→ **Work instructions**
An answer that reproduces all the entries exactly is what is needed.

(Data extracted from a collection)
════════════════════
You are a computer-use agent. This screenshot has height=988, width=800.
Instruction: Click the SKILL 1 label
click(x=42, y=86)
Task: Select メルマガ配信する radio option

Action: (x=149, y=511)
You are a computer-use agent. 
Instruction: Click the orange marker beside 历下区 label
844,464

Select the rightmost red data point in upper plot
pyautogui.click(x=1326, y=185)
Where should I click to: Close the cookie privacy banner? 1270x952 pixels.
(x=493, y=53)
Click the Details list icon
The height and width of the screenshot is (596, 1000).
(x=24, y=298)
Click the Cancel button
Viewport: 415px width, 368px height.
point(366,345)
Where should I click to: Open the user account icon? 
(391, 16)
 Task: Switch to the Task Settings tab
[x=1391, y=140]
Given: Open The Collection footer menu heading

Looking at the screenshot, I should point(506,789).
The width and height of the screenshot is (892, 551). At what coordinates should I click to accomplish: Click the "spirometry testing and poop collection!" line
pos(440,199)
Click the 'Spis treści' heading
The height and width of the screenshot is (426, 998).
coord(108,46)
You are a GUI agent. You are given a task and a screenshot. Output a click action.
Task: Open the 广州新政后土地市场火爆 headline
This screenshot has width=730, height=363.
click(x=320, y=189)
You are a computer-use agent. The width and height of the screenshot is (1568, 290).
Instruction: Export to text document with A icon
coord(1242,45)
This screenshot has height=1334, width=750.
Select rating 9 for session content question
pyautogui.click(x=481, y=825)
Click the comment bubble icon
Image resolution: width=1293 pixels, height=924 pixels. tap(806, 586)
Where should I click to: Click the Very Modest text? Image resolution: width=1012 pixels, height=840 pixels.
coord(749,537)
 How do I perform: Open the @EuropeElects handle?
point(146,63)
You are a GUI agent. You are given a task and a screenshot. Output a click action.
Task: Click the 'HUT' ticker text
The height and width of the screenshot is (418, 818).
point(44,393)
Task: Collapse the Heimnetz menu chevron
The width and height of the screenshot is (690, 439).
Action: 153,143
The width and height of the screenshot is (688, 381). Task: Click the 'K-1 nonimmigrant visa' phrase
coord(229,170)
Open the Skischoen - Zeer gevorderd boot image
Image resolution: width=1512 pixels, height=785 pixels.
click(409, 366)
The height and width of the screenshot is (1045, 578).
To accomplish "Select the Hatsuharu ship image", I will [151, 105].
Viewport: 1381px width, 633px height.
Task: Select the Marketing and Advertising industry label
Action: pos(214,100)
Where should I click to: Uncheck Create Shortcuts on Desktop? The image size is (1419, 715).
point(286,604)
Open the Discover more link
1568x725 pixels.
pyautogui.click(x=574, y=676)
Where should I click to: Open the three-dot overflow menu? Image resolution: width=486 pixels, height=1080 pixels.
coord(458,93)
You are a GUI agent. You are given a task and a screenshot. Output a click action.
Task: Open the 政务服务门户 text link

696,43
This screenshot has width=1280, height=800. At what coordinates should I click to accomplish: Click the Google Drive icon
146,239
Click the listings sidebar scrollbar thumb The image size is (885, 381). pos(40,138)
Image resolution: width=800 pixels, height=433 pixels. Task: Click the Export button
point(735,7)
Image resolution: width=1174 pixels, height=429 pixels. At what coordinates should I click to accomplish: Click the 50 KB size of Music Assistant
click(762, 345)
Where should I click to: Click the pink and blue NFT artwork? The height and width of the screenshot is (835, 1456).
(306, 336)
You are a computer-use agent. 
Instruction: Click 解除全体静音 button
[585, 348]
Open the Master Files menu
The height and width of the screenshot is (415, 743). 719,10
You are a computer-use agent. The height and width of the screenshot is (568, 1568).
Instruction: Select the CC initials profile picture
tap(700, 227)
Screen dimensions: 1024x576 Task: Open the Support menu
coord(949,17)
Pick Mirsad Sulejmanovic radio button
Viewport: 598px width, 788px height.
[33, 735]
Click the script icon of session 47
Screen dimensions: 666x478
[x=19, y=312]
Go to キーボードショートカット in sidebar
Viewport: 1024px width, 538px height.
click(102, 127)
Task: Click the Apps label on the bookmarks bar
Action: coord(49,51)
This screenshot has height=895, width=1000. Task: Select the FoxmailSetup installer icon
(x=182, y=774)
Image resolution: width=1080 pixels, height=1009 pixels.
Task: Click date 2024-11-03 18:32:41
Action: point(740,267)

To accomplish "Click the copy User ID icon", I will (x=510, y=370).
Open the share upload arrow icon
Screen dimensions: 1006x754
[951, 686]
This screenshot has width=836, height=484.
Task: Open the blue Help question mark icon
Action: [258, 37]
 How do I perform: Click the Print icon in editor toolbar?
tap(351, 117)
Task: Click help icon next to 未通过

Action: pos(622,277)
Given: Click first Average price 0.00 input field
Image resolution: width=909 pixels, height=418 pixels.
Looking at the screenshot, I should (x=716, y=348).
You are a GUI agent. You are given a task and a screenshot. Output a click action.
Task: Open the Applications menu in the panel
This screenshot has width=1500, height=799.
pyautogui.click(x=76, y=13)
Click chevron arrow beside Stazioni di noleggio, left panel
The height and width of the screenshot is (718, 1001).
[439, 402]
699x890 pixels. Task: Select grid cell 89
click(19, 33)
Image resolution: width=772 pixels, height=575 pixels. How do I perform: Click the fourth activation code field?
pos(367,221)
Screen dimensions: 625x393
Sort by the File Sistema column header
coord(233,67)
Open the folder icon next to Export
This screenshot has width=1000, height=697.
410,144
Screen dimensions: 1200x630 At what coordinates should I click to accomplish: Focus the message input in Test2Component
════════════════════
→ **Expected answer**
You are a computer-use agent. This screenshot has height=988, width=800.
Instruction: Click the SKILL 1 label
click(x=42, y=86)
Task: Select メルマガ配信する radio option

Action: (x=149, y=511)
You are a computer-use agent. 
Instruction: Click the orange marker beside 历下区 label
844,464

Select the rightmost red data point in upper plot
pyautogui.click(x=1326, y=185)
Where should I click to: Close the cookie privacy banner? 1270x952 pixels.
(x=493, y=53)
Click the Details list icon
The height and width of the screenshot is (596, 1000).
(x=24, y=298)
Click the Cancel button
Viewport: 415px width, 368px height.
point(366,345)
Where should I click to: Open the user account icon? 
(391, 16)
 Task: Switch to the Task Settings tab
[x=1391, y=140]
Given: Open The Collection footer menu heading

Looking at the screenshot, I should point(506,789).
The width and height of the screenshot is (892, 551). At what coordinates should I click to accomplish: Click the "spirometry testing and poop collection!" line
pos(440,199)
Click the 'Spis treści' heading
The height and width of the screenshot is (426, 998).
coord(108,46)
You are a GUI agent. You are given a task and a screenshot. Output a click action.
Task: Open the 广州新政后土地市场火爆 headline
This screenshot has width=730, height=363.
click(x=320, y=189)
You are a computer-use agent. The width and height of the screenshot is (1568, 290).
Instruction: Export to text document with A icon
coord(1242,45)
This screenshot has height=1334, width=750.
Select rating 9 for session content question
pyautogui.click(x=481, y=825)
Click the comment bubble icon
Image resolution: width=1293 pixels, height=924 pixels. tap(806, 586)
Where should I click to: Click the Very Modest text? Image resolution: width=1012 pixels, height=840 pixels.
coord(749,537)
 How do I perform: Open the @EuropeElects handle?
point(146,63)
You are a GUI agent. You are given a task and a screenshot. Output a click action.
Task: Click the 'HUT' ticker text
The height and width of the screenshot is (418, 818).
point(44,393)
Task: Collapse the Heimnetz menu chevron
The width and height of the screenshot is (690, 439).
Action: 153,143
The width and height of the screenshot is (688, 381). Task: Click the 'K-1 nonimmigrant visa' phrase
coord(229,170)
Open the Skischoen - Zeer gevorderd boot image
Image resolution: width=1512 pixels, height=785 pixels.
click(409, 366)
The height and width of the screenshot is (1045, 578).
To accomplish "Select the Hatsuharu ship image", I will [151, 105].
Viewport: 1381px width, 633px height.
Task: Select the Marketing and Advertising industry label
Action: pos(214,100)
Where should I click to: Uncheck Create Shortcuts on Desktop? The image size is (1419, 715).
point(286,604)
Open the Discover more link
1568x725 pixels.
pyautogui.click(x=574, y=676)
Where should I click to: Open the three-dot overflow menu? Image resolution: width=486 pixels, height=1080 pixels.
coord(458,93)
You are a GUI agent. You are given a task and a screenshot. Output a click action.
Task: Open the 政务服务门户 text link

696,43
This screenshot has width=1280, height=800. At what coordinates should I click to accomplish: Click the Google Drive icon
146,239
Click the listings sidebar scrollbar thumb The image size is (885, 381). pos(40,138)
Image resolution: width=800 pixels, height=433 pixels. Task: Click the Export button
point(735,7)
Image resolution: width=1174 pixels, height=429 pixels. At what coordinates should I click to accomplish: Click the 50 KB size of Music Assistant
click(762, 345)
Where should I click to: Click the pink and blue NFT artwork? The height and width of the screenshot is (835, 1456).
(306, 336)
You are a computer-use agent. 
Instruction: Click 解除全体静音 button
[585, 348]
Open the Master Files menu
The height and width of the screenshot is (415, 743). 719,10
You are a computer-use agent. The height and width of the screenshot is (568, 1568).
Instruction: Select the CC initials profile picture
tap(700, 227)
Screen dimensions: 1024x576 Task: Open the Support menu
coord(949,17)
Pick Mirsad Sulejmanovic radio button
Viewport: 598px width, 788px height.
[33, 735]
Click the script icon of session 47
Screen dimensions: 666x478
[x=19, y=312]
Go to キーボードショートカット in sidebar
Viewport: 1024px width, 538px height.
click(102, 127)
Task: Click the Apps label on the bookmarks bar
Action: coord(49,51)
This screenshot has height=895, width=1000. Task: Select the FoxmailSetup installer icon
(x=182, y=774)
Image resolution: width=1080 pixels, height=1009 pixels.
Task: Click date 2024-11-03 18:32:41
Action: point(740,267)

To accomplish "Click the copy User ID icon", I will (x=510, y=370).
Open the share upload arrow icon
Screen dimensions: 1006x754
[951, 686]
This screenshot has width=836, height=484.
Task: Open the blue Help question mark icon
Action: [258, 37]
 How do I perform: Click the Print icon in editor toolbar?
tap(351, 117)
Task: Click help icon next to 未通过

Action: pos(622,277)
Given: Click first Average price 0.00 input field
Image resolution: width=909 pixels, height=418 pixels.
Looking at the screenshot, I should (x=716, y=348).
You are a GUI agent. You are given a task and a screenshot. Output a click action.
Task: Open the Applications menu in the panel
This screenshot has width=1500, height=799.
pyautogui.click(x=76, y=13)
Click chevron arrow beside Stazioni di noleggio, left panel
The height and width of the screenshot is (718, 1001).
[439, 402]
699x890 pixels. Task: Select grid cell 89
click(19, 33)
Image resolution: width=772 pixels, height=575 pixels. How do I perform: Click the fourth activation code field?
pos(367,221)
Screen dimensions: 625x393
Sort by the File Sistema column header
coord(233,67)
Open the folder icon next to Export
This screenshot has width=1000, height=697.
410,144
Screen dimensions: 1200x630 At what coordinates should I click to accomplish: Focus the message input in Test2Component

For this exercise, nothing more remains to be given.